==== SOURCE MATERIAL
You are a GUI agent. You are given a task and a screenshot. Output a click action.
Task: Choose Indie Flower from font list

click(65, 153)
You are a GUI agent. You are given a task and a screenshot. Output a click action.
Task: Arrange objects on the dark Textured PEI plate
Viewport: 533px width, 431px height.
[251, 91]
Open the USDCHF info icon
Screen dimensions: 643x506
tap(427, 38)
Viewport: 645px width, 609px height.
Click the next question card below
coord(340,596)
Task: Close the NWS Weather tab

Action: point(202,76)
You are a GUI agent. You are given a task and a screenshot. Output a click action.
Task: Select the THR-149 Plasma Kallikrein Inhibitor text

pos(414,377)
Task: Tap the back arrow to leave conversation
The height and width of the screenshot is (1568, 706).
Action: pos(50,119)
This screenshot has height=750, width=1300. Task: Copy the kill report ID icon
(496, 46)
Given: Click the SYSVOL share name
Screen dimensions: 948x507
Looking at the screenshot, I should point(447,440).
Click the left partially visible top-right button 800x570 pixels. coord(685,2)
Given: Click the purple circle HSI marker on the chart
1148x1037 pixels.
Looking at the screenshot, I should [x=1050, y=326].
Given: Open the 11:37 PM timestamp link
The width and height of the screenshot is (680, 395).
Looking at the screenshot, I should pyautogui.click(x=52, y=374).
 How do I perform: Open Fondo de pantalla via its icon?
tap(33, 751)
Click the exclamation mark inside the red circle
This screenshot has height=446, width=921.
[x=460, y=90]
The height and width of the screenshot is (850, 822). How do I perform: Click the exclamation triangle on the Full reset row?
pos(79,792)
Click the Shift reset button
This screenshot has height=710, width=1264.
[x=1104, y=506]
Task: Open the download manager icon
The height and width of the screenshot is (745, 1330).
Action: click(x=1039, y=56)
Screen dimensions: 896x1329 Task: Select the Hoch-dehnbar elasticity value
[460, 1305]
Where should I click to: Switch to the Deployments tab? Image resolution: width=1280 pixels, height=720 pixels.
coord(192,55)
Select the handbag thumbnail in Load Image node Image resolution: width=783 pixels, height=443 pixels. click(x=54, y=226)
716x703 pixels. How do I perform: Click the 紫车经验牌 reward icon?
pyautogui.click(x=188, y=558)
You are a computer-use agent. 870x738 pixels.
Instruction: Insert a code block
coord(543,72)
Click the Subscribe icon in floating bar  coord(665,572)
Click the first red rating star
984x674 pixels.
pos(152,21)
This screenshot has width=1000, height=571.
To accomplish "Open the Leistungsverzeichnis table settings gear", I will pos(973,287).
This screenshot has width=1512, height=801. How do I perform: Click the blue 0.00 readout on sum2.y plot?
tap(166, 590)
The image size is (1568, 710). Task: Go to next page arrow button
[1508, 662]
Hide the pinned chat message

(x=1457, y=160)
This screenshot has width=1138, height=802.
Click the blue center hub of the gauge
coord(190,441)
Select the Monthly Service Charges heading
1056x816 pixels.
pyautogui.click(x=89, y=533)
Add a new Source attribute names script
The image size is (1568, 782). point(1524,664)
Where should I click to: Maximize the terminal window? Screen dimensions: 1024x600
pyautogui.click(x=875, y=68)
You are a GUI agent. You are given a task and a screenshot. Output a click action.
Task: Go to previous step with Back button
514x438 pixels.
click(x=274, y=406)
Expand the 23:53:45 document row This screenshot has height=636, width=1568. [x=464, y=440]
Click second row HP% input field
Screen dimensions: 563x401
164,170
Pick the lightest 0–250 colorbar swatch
========
PROBLEM TO WORK ON: From the first line of the records above to the line that contains "Given: Open the 11:37 PM timestamp link", quote each line exactly.

SOLUTION TO THE EXERCISE:
You are a GUI agent. You are given a task and a screenshot. Output a click action.
Task: Choose Indie Flower from font list

click(65, 153)
You are a GUI agent. You are given a task and a screenshot. Output a click action.
Task: Arrange objects on the dark Textured PEI plate
Viewport: 533px width, 431px height.
[251, 91]
Open the USDCHF info icon
Screen dimensions: 643x506
tap(427, 38)
Viewport: 645px width, 609px height.
Click the next question card below
coord(340,596)
Task: Close the NWS Weather tab

Action: point(202,76)
You are a GUI agent. You are given a task and a screenshot. Output a click action.
Task: Select the THR-149 Plasma Kallikrein Inhibitor text

pos(414,377)
Task: Tap the back arrow to leave conversation
The height and width of the screenshot is (1568, 706).
Action: pos(50,119)
This screenshot has height=750, width=1300. Task: Copy the kill report ID icon
(496, 46)
Given: Click the SYSVOL share name
Screen dimensions: 948x507
Looking at the screenshot, I should point(447,440).
Click the left partially visible top-right button 800x570 pixels. coord(685,2)
Given: Click the purple circle HSI marker on the chart
1148x1037 pixels.
Looking at the screenshot, I should [x=1050, y=326].
Given: Open the 11:37 PM timestamp link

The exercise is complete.